Financial Times
When the British government handed Hong Kong back to China a little over five years ago it promised to do everything possible to help preserve the city's civil liberties. Now is the time for London to step in to fulfil this promise.
Last week, the Hong Kong administration proposed an anti-subversion law, which its critics claim could severely curtail freedom of expression and action in the former colony.
The proposed legislation threatens life imprisonment for anyone found guilty of treason, secession, subversion or sedition. Anyone convicted of inciting violence or public disorder could be imprisoned for up to seven years.
Clearly, every government has a right, indeed a duty, to protect its national security. But the worrying feature of this proposed legislation is that it gives Hong Kong's government - and by extension Communist Party bosses in Beijing - a lot of leeway in determining what constitutes national security.

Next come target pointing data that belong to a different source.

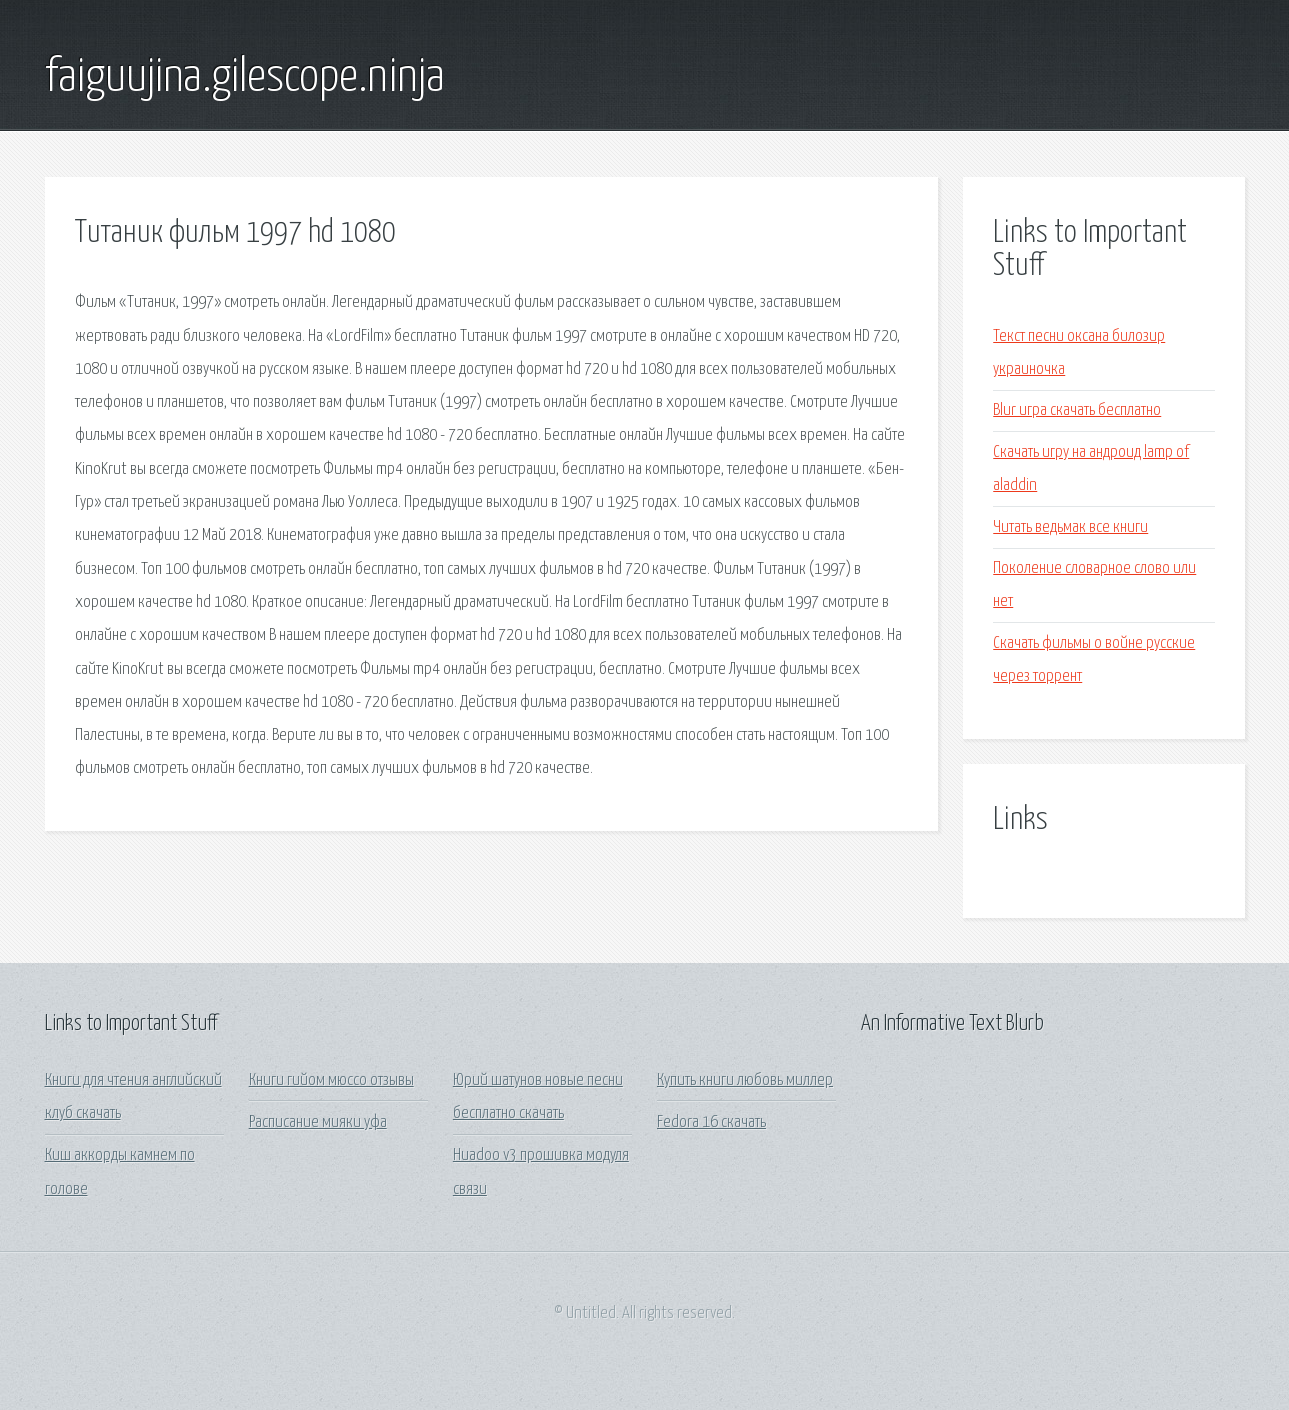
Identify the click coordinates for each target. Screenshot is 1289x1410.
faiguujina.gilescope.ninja (245, 78)
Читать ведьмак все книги (1070, 527)
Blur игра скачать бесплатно (1077, 410)
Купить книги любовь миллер (745, 1080)
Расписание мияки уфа (318, 1122)
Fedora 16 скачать (711, 1122)
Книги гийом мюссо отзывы (331, 1080)
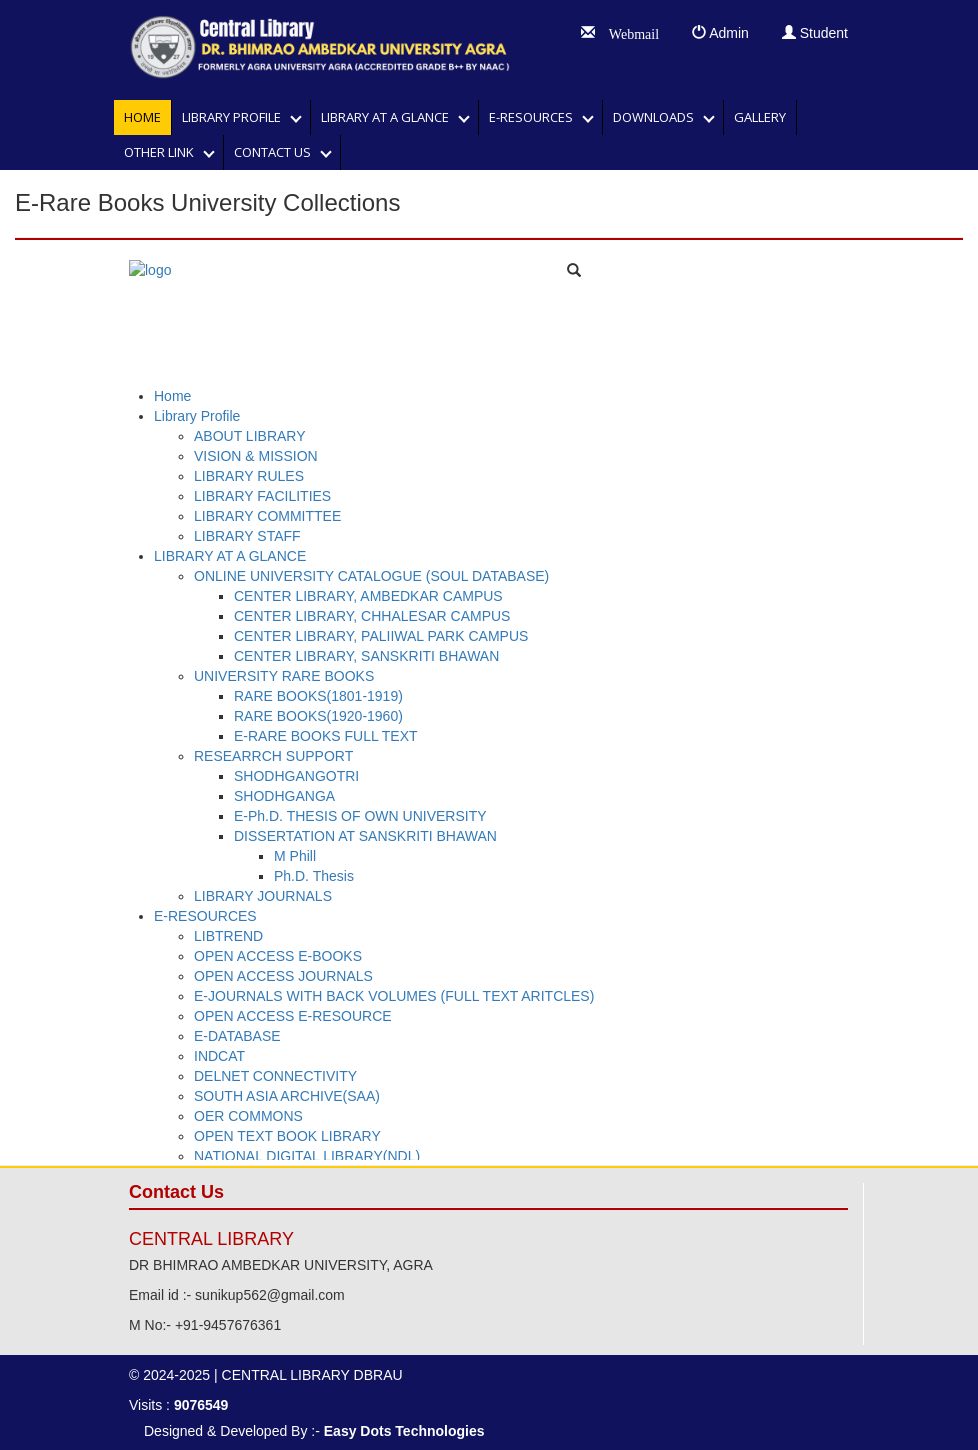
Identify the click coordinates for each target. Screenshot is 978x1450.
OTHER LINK (163, 152)
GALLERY (760, 117)
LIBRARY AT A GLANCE (389, 117)
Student (815, 33)
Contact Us (277, 152)
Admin (720, 33)
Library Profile (236, 117)
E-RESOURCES (535, 117)
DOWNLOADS (658, 117)
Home (142, 117)
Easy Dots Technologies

The suspicion is that this will be targeted against anyone that Beijing deems politically unacceptable in Hong Kong, most notably the Falun Gong spiritual movement that has until now enjoyed some measure of protection.
In 1990, just 10 months after the brutal suppression of demonstrations in Tiananmen Square, the National People's Congress in Beijing promulgated the Basic Law for Hong Kong, defining how the city was to be governed. Under article 23, the Hong Kong government was obliged to enact strict laws prohibiting treason against the central government and theft of state secrets and preventing political bodies from establishing links with foreign organisations. Beijing recently indicated that it wanted Hong Kong to pass this legislation. Tung Chee-hwa, the city's chief executive, has now jumped.
Since becoming chief executive, Mr Tung has earned a lot of trust in Beijing. It is a pity that he has not been able to reap the political dividends over this particular issue. Forcing Hong Kong to implement the laws now would come as a further blow to confidence at a time when the city is already suffering from serious economic pressures.
To be fair, the Chinese government has so far refrained from any heavy intervention in Hong Kong. The city's government is also promising a three-month period of public consultation about the new legislation. But if Mr Tung's record is any guide, it seems unlikely that his government's proposals will diverge in any significant way from Beijing's wishes. In practice, the legislation will give Beijing absolute control over the mass media and all dissident groups.
A large part of Hong Kong's success has been attributable to the independent enforcement of the rule of law. It would be a terrible shame - and a threat to the city's future prosperity - if this were to be replaced by the rule of politics. Hong Kong would then slide rapidly towards one country, one system, eroding its unique status as China's laboratory for more open and democratic government.